Languages, basically.

It has been interesting to listen to the Romantic languages of central-west Europe then the Germanic languages of the north-central-ish. An English-speaker can sometimes strain to get a bit of an idea of what is going on, through context, sure, but because English sort of came from the Anglos then softened with some French influence (as I infuriate linguists with such a generalisation...).

But head east and you start to enter the Slavic territories and we English-speakers are lost. There is no bending your ear to the Poles. The Balkans start to sound a bit Russian as you head north then Estonia gets weird again. While Finland is doing her own thing completely.

So I sometimes I am looking up weird Wikipedia pages like 'Balto-Slavic languages' to check out the family trees of languages to see what is going on.

Oh and Flemish. Flemish can #$%@ off....

What I am Thinking:

Still thinking about this one. I think I'll end up constantly updating it.

What I Learned:

  • Pan Tadeusz - or; Sir Thaddeus, or the Last Foray in Lithuania: A Nobility's Tale of the Years 1811–1812, in Twelve Books of Verse

It's the Polish National Poem, which random Poles can just start reciting at will, or suggestions...

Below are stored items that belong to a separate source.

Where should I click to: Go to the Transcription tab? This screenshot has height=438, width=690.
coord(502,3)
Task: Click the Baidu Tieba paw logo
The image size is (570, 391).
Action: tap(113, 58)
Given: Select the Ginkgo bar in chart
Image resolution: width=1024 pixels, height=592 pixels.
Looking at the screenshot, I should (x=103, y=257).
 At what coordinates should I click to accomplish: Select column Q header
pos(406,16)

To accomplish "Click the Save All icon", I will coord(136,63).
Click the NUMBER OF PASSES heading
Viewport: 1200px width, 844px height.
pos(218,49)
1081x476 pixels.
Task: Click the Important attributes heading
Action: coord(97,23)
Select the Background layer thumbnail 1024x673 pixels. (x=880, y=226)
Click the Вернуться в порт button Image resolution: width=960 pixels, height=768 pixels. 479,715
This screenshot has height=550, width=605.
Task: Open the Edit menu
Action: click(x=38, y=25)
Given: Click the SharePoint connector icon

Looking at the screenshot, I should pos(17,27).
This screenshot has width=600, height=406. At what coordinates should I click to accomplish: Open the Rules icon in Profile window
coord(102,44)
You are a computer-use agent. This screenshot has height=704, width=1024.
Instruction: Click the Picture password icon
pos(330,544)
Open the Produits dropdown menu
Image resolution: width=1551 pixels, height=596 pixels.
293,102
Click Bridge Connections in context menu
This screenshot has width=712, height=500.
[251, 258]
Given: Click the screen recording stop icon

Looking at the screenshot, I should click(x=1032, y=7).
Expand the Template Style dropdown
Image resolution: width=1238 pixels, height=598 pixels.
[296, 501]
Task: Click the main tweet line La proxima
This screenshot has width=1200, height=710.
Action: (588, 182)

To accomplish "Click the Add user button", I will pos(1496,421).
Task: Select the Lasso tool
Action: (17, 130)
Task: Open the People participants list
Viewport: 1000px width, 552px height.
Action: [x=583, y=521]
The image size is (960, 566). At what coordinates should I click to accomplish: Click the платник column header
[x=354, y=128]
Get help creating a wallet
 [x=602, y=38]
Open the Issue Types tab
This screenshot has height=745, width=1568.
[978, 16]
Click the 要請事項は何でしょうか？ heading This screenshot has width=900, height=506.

And is compulsory learning in their schools.

It's a big deal - such that a little kid became a bit famous when he started reciting it on 'Poland's Got Talent'.

Interestingly, the poem opens with "O Lithuania" - which is a bit of a relic from the times of the very powerful Lithuanian-Polish Commonwealth that held some sway in Europe.

Travel - Expedition Denouement:

I made a Travel Page to start compiling travel writings to make it easier to keep up to date with:

I think that if you have read this far, I gentleman's agreement has been entered - and you should feel guilty for not subscribing...or sharing...

Closing Thoughts:

Thank you once again for reading along with me.

If you found something you liked, let me know.

If you think I can do something a little smoother, please let me know.

Talk soon.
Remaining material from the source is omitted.